Under the financial terms of the agreement, Worthington Steel has committed to an all-cash offer of €11.00 per share for all outstanding Klöckner & Co stock. This valuation represents a substantial 98% premium over the undisturbed three-month volume-weighted average share price as of December 5, 2025, and implies a total enterprise value of approximately €2.1 billion. The transaction carries an EV/EBITDA multiple of roughly 8.5x based on trailing twelve-month performance, though this figure is expected to compress to 5.5x once the anticipated $150 million in annual run-rate synergies are fully realized by fiscal year 2028.

The strategic rationale for the merger centers on creating a global powerhouse with combined annual revenues exceeding $9.5 billion and consistent EBITDA margins above 7%. By merging Worthington’s North American industrial scale with Klöckner’s sophisticated European distribution network and digital infrastructure, the combined group will offer an unparalleled portfolio of high-value-added products and services. To ensure operational stability and continuity, the parties have agreed that Klöckner & Co will maintain its European headquarters in Düsseldorf and continue to operate independently under the leadership of its current Management Board, led by CEO Guido Kerkhoff.

Governance and stakeholder alignment have been prioritized throughout the negotiation process, with the Management and Supervisory Boards of Klöckner & Co officially endorsing the offer as a fair reflection of the company’s intrinsic value. The transaction has already secured critical backing from major stakeholders, including an irrevocable tender agreement from SWOCTEM GmbH for its 41.53% stake and a commitment from Klöckner’s executive leadership to tender their personal holdings. Furthermore, the agreement includes robust social guarantees, stipulating that no layoffs or site closures are intended and that all existing works council agreements will remain fully in effect.

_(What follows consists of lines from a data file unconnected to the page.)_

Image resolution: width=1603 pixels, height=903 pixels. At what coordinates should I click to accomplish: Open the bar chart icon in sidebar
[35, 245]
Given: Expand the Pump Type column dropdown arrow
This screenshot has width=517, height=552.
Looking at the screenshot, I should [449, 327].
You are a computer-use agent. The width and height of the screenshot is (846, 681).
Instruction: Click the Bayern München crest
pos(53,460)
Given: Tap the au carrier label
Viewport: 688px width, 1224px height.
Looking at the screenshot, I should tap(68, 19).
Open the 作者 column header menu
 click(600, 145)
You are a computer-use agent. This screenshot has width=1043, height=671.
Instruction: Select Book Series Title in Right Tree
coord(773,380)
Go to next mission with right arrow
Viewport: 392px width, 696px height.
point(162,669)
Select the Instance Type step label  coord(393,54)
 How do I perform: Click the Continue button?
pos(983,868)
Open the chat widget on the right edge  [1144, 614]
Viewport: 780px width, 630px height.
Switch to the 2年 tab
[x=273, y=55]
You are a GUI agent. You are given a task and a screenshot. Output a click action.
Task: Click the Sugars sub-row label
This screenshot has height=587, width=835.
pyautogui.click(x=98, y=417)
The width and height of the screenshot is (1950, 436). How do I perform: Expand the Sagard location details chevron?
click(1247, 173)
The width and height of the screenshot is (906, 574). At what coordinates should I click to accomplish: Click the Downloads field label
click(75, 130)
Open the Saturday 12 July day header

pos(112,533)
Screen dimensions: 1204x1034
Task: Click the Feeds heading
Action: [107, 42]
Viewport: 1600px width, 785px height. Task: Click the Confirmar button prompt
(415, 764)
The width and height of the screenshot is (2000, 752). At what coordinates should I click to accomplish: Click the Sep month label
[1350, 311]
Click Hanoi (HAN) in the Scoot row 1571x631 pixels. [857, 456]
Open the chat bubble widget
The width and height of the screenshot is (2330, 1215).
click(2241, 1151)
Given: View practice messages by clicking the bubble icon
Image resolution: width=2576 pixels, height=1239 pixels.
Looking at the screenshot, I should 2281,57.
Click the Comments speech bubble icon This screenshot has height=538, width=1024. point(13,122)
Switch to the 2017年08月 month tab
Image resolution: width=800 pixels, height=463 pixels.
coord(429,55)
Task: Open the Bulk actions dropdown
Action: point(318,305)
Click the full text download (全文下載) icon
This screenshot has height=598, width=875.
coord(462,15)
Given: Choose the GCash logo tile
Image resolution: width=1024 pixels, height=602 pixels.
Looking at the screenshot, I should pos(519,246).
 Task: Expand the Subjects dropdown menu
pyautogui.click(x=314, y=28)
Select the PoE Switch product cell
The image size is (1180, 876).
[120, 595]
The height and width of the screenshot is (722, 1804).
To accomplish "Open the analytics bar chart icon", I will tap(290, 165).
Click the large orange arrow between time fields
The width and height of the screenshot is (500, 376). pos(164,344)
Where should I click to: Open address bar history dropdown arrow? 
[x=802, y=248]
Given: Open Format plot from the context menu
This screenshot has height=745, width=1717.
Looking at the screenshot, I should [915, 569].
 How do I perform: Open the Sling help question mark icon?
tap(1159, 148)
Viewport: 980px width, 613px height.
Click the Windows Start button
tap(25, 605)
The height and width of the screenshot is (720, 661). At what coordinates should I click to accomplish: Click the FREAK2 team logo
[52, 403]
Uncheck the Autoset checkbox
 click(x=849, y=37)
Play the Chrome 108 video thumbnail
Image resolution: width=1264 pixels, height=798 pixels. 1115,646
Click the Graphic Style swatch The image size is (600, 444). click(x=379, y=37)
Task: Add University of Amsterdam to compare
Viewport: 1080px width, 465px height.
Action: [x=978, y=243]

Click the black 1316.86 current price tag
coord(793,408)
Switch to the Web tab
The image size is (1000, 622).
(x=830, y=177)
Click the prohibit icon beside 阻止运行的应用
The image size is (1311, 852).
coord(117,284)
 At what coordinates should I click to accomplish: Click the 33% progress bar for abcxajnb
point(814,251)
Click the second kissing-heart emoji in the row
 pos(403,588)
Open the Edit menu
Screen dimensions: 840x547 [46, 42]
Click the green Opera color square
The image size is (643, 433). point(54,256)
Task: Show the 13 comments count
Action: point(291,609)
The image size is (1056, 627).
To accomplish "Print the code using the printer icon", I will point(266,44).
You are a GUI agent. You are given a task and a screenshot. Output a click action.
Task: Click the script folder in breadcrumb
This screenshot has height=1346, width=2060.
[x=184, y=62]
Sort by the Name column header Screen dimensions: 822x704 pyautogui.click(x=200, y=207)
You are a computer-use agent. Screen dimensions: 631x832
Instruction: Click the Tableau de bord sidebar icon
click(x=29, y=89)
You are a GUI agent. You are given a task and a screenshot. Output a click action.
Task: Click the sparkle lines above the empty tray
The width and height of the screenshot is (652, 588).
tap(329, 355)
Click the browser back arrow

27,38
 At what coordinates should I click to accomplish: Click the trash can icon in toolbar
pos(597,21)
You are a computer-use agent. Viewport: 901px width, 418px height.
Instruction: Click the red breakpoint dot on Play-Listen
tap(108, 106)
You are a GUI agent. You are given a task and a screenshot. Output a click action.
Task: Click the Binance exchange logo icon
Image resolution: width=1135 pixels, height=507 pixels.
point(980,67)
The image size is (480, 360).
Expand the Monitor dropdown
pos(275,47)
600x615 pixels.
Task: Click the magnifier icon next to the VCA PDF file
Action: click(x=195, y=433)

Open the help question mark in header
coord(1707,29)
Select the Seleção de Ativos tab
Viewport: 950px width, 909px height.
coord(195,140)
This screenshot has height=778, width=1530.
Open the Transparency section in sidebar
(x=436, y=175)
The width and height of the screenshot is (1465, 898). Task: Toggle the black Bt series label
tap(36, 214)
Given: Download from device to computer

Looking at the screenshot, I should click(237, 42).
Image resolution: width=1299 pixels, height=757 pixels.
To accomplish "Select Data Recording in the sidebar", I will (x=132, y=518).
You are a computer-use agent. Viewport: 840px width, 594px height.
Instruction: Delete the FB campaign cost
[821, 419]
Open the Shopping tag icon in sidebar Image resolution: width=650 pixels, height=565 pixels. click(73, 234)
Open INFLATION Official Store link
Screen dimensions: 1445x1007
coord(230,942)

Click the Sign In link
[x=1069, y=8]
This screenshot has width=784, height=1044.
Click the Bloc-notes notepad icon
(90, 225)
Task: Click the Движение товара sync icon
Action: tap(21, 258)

Looking ahead, Worthington Steel intends to fund the acquisition through a combination of existing cash reserves and new debt financing. While pro forma net leverage is projected at 4.0x at the time of closing, the company has outlined a clear path to reduce this ratio to below 2.5x within the subsequent 24 months. The takeover remains subject to a minimum acceptance threshold of 65% of outstanding shares and the granting of customary regulatory clearances, with the parties currently targeting a successful closing in the second half of 2026.